A Statistic Unto Herself
Spend just a little time with Mary-Ruth Demers Cayer, and you get the impression that trailblazer is a mantle she would just as soon shrug off.
Cayer is the first woman to graduate from URI with a B.S. in electrical engineering. She entered the then Rhode Island State College at 16 years of age, intending to pursue a degree in home economics.
“And I disliked it so,” the 81-year-old said. “I started school in June; engineering wasn’t offered until the fall. I thought engineering would be interesting, because I used to like to design and draw. So when engineering opened up, I enrolled.”
Cayer attended classes six days a week, with Sundays off. Classes were small, comprising 10 or 12 students on average. Math was always at 8 a.m., and if you were late, Cayer said, you were locked out of the classroom. Standing in a classroom in Bliss Hall during a recent visit to her alma mater, Cayer recalled one professor’s morning routine.

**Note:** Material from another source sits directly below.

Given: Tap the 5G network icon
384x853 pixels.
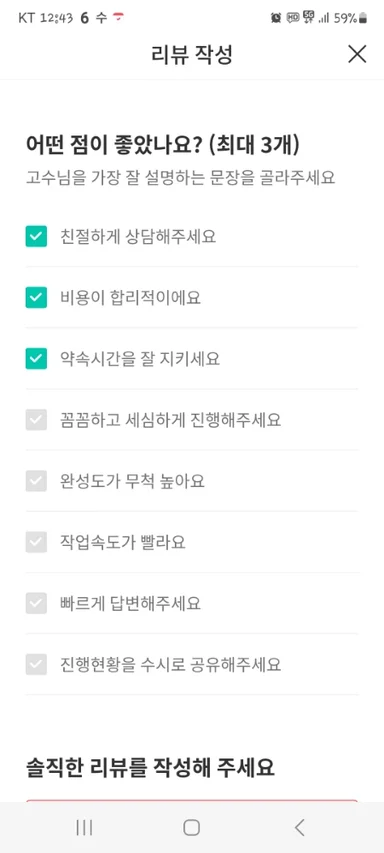Looking at the screenshot, I should pos(309,18).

“There was always a slide rule problem on the board when we got into the classroom. We came in in a hurry, because the first five students to solve the problem got an A. You wanted to get an A.”

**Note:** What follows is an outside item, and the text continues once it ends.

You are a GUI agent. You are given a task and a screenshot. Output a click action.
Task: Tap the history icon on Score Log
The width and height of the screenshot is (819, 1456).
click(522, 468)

After graduation, Cayer received an offer to study at Duke University’s School of Law. “But I got married instead,” she said. Three children followed.

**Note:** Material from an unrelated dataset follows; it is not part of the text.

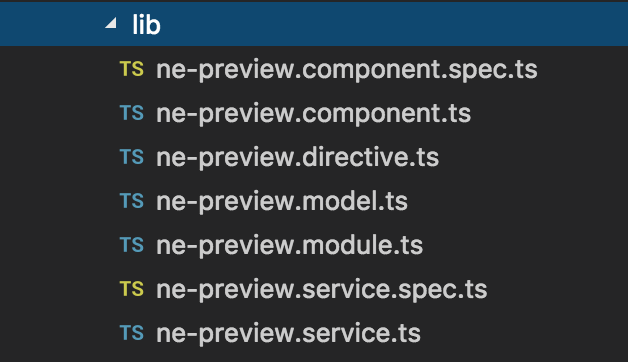Open the ne-preview.component.ts file
628x362 pixels.
pyautogui.click(x=313, y=114)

Cayer became a high school mathematics teacher on the advice of her mother, who believed in preparedness. “I taught math 15 or 16 years—all because my mother told me I should be prepared in case something happened.”
Today about 15 to 20 percent of a given engineering program’s students are women. In the 1940s, Cayer was a statistic unto herself.
Was it a problem being the only female in the class for most of her college career? “No,” Cayer said and laughed. “I enjoyed being the one woman in the company of many men.”